A. Genome-wide
analysis of rice and Arabidopsis cDNAs for translational signals
Eukaryotes
possess complex regulatory mechanisms of mRNA translation for modulating gene
expression in a wide range of biological situations. Well developed
translational regulation is made possible by separating translation from
transcription, accomplished by the nuclear membrane, and by the use of
different start and stop sites for transcription and translation. A
consequence of the latter organization is the existence of additional gene
structures called untranslated regions (UTRs) present at both ends of the
messenger RNA.
UTRs
contain elements that in combination with proteins or small RNAs modulate
translation of individual mRNAs without affecting global protein synthesis.
Several features of the 5’-leader sequence can influence mRNA translational
efficiency, of which the nucleotide sequence or context surrounding the AUG
codon and the presence of AUGs / open reading frames (ORFs) upstream of the
main translation initiation site are the most important (these are termed
uAUGs and uORFs).
To assess
the level of 5’-UTR mediated translational regulation in rice, a genome-wide
computational analysis of rice 5’-UTRs was carried out. Combinatorial analyses
of start-codon context, uAUG context and context of uAUGs of upstream open
reading frames of individual genes indicate that about 34 % of genes in rice
are likely to be influenced at translational level by signals present in
5’-UTR as they possess uAUG/uORFs with sequence context conforming to the
consensus sequence
B. Development of
Translatebase - the database of translational signals in plants
The data
generated in the genome-wide analyses and the genome sequence of rice were
used for construction of a relational database using MySQL relational database
management system and Bio::DB::GFF schema.
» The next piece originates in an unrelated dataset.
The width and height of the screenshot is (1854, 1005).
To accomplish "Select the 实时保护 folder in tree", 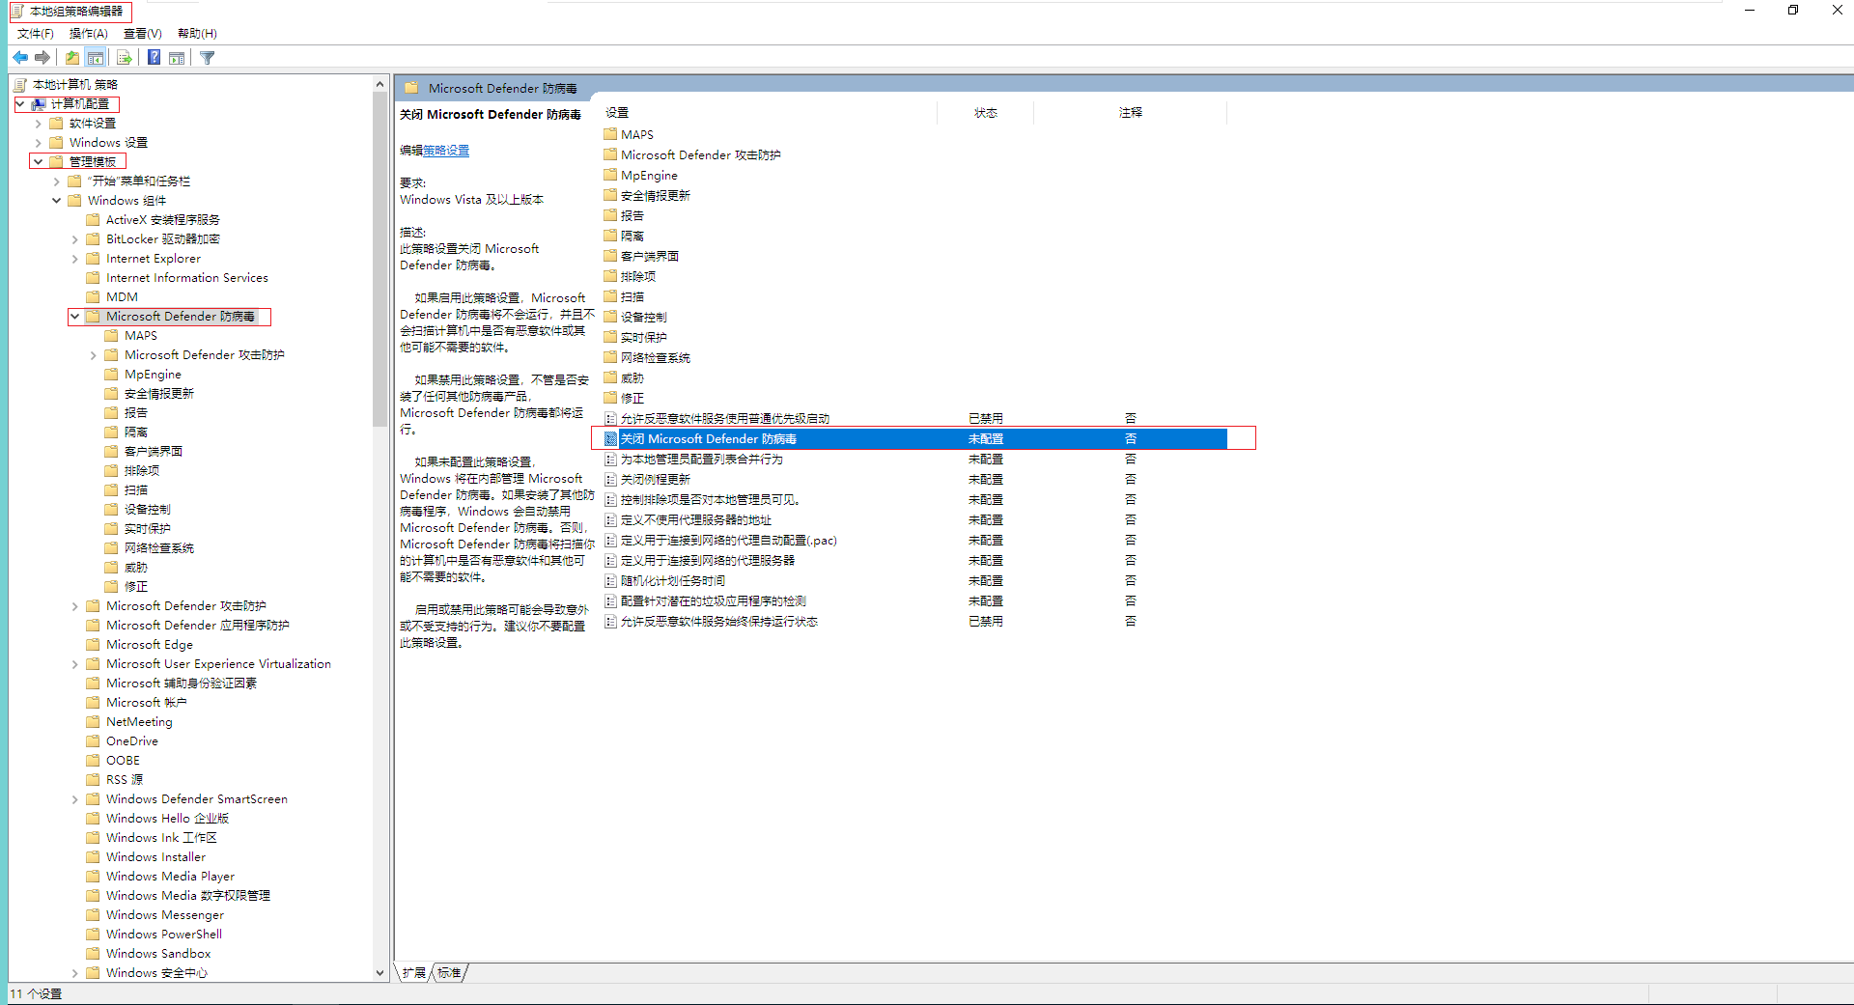I will pyautogui.click(x=147, y=529).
The database is linked to the
Gbrowse visualization tool which consists of several components: At the top
level is a CGI (Common Gateway Interface) script named gbrowse, which is
responsible for managing the user interface. This script generates the HTML
forms that the end-users interact with, accepts and processes requests,
manages the cookies that preserve users' preferences from session to session,
and displays the rendered images of annotated regions.
Currently
the Translatebase database contains 5’-UTR based translational signal
annotations for the japonica rice genes. The translational signal annotations
are shown in the context of the general genome annotations provided by the
rice annotation project which was from RAP-DB. For each signal the genomic
location, strand, AUG sequence context, context strength and the reading frame
with respect to the cDNA. The number of full length cDNA represented in the
database are 1,80,376. All redundant / splice variant cDNAs are included.
The
Translatebase database can be accessed at the address: http://www.ricebrowse.org.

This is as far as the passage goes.